Reliable and Easy-To-Use Liquid Chromatography-Tandem Mass Spectrometry Method for Simultaneous Analysis of Fluconazole, Isavuconazole, Itraconazole, Hydroxy-Itraconazole, Posaconazole, and Voriconazole in Human Plasma and Serum.

BACKGROUND: A fast and easy-to-use liquid chromatography-tandem mass spectrometry method for the determination and quantification of 6 triazoles [fluconazole (FLZ), isavuconazole (ISZ), itraconazole (ITZ), hydroxy-itraconazole (OH-ITZ), posaconazole (PSZ), and voriconazole (VRZ)] in human plasma and serum was developed and validated for therapeutic drug monitoring. METHODS: Sample preparation was based on protein precipitation with acetonitrile and subsequent centrifugation.
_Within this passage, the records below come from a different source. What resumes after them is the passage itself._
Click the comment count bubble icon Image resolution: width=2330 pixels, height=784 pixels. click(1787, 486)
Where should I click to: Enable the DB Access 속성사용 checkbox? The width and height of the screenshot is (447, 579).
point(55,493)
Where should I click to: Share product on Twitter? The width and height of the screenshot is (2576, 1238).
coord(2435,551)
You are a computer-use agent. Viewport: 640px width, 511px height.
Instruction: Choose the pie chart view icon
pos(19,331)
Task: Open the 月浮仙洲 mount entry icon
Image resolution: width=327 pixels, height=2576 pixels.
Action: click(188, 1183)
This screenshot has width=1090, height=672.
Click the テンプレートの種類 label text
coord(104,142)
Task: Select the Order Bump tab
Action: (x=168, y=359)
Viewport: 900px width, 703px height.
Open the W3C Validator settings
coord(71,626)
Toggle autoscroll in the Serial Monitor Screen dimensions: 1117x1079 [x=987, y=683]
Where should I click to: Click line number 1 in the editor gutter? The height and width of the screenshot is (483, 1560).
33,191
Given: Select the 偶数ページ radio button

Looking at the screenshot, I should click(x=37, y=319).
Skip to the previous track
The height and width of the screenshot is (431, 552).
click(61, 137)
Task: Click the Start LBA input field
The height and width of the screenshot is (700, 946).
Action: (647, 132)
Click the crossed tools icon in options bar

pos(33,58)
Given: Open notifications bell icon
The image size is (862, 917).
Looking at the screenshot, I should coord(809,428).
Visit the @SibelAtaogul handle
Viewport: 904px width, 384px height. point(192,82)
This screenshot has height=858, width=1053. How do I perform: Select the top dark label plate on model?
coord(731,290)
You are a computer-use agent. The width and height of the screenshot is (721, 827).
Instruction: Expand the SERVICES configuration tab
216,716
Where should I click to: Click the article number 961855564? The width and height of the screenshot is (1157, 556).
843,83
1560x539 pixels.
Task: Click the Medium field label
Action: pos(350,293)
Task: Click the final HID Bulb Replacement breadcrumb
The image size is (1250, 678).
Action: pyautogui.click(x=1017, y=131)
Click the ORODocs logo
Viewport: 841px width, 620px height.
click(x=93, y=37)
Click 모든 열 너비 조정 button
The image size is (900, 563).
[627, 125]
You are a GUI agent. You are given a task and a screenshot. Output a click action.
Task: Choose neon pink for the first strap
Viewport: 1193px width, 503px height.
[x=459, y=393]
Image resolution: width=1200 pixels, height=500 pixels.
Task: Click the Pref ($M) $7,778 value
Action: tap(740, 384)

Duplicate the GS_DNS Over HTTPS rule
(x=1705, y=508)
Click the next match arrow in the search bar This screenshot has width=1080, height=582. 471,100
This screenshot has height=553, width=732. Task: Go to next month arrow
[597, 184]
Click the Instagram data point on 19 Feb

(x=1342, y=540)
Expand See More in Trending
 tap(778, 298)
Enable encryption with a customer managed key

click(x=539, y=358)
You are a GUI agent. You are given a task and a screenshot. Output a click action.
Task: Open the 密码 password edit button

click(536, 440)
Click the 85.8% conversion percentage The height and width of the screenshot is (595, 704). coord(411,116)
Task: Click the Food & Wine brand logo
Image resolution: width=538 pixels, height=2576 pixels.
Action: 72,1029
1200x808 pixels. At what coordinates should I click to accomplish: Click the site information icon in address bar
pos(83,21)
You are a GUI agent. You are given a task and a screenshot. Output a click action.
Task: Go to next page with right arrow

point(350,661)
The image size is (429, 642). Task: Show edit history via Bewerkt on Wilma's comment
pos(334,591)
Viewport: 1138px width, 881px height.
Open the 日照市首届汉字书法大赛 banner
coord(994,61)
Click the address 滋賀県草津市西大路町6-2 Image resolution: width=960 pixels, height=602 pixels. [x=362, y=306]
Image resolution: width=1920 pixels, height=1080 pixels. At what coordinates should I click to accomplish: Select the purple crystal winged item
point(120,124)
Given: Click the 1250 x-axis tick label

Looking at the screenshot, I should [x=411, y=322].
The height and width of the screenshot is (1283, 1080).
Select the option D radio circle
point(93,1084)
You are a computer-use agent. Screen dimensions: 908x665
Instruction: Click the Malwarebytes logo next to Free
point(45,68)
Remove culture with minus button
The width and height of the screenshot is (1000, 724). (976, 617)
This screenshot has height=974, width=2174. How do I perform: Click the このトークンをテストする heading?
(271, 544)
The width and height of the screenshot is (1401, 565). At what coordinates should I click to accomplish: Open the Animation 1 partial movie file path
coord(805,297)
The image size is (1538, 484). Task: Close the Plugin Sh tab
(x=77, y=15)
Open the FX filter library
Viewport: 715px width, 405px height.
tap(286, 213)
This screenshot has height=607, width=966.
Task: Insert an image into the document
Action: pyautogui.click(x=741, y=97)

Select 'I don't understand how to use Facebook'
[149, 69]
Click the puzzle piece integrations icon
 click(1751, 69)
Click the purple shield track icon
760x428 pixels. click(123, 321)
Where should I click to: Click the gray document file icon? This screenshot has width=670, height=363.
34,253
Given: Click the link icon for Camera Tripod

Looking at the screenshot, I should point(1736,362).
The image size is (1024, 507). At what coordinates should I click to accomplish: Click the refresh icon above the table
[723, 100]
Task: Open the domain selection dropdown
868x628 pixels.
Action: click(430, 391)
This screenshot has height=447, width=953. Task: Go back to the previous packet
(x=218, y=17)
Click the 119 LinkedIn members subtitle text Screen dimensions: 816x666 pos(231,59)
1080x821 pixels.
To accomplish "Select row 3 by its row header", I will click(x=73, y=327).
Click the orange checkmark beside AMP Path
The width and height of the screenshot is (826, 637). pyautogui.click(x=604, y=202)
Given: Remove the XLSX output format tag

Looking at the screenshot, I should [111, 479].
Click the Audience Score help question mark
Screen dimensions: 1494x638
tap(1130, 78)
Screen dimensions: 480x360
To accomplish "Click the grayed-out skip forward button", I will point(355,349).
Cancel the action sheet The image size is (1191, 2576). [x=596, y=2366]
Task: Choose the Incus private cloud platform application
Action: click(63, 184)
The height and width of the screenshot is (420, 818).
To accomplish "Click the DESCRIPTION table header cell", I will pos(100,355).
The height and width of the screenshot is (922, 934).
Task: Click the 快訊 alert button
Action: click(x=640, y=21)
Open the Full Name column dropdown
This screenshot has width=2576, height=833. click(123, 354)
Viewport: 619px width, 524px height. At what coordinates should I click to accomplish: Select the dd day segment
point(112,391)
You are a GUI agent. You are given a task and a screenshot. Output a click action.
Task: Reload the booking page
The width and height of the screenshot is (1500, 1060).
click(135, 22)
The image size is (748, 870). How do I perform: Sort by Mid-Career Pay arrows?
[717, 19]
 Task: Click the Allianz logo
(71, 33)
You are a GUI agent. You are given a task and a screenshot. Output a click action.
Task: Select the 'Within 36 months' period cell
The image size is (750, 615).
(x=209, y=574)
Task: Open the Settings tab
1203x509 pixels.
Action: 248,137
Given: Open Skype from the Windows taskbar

Isotope-labeled analogues for each analyte were used as internal standards. Chromatographic separation was achieved using a 50 × 2.1 mm, 1.9 µm polar Hypersil Gold C18 column and mobile phase consisting of 0.1% formic acid/acetonitrile (45%/55%, vol/vol) at a flow rate of 340 µL/min. The triazoles were simultaneously detected using a triple-stage quadrupole mass spectrometer operated in selected reaction monitoring mode with positive heated electrospray ionization within a single runtime of t = 3.00 minutes. RESULTS: Linearity of all azole concentration ranges was verified by the Mandel test and demonstrated for all azoles. All calibration curves were linear and fitted using least squares regression with a weighting factor of the reciprocal concentration. Limits of detection (µg/L/L) were FLZ, 9.3; ISZ, 0.3; ITZ, 0.6; OH-ITZ, 8.6; PSZ, 3.4; and VRZ, 2.1. The lower limits of quantitation (µg/L/liter) were FLZ, 28.3; ISZ, 1.0; ITZ, 1.7; OH-ITZ, 26.2; PSZ, 10.3; and VRZ, 6.3. Intraday and interday precisions ranged from 0.6% to 6.6% for all azoles. Intraday and interday accuracies (%bias) of all analytes were within 10.5%. In addition, we report on a 29-year-old white woman (94 kg body weight) with a history of acute myeloid leukemia who underwent stem cell transplantation. Because of diagnosis of aspergillus pneumonia, antifungal pharmacotherapy was initiated with different application modes and dosages of ISZ, and plasma concentrations were monitored over a time period of 6 months. CONCLUSIONS: A precise and highly sensitive liquid chromatography-tandem mass spectrometry method was developed that enables quantification of triazoles in plasma and serum matrix across therapeutically relevant concentration ranges. It was successfully implemented in our therapeutic drug monitoring routine service and is suitable for routine monitoring of antifungal therapy and in severely ill patients.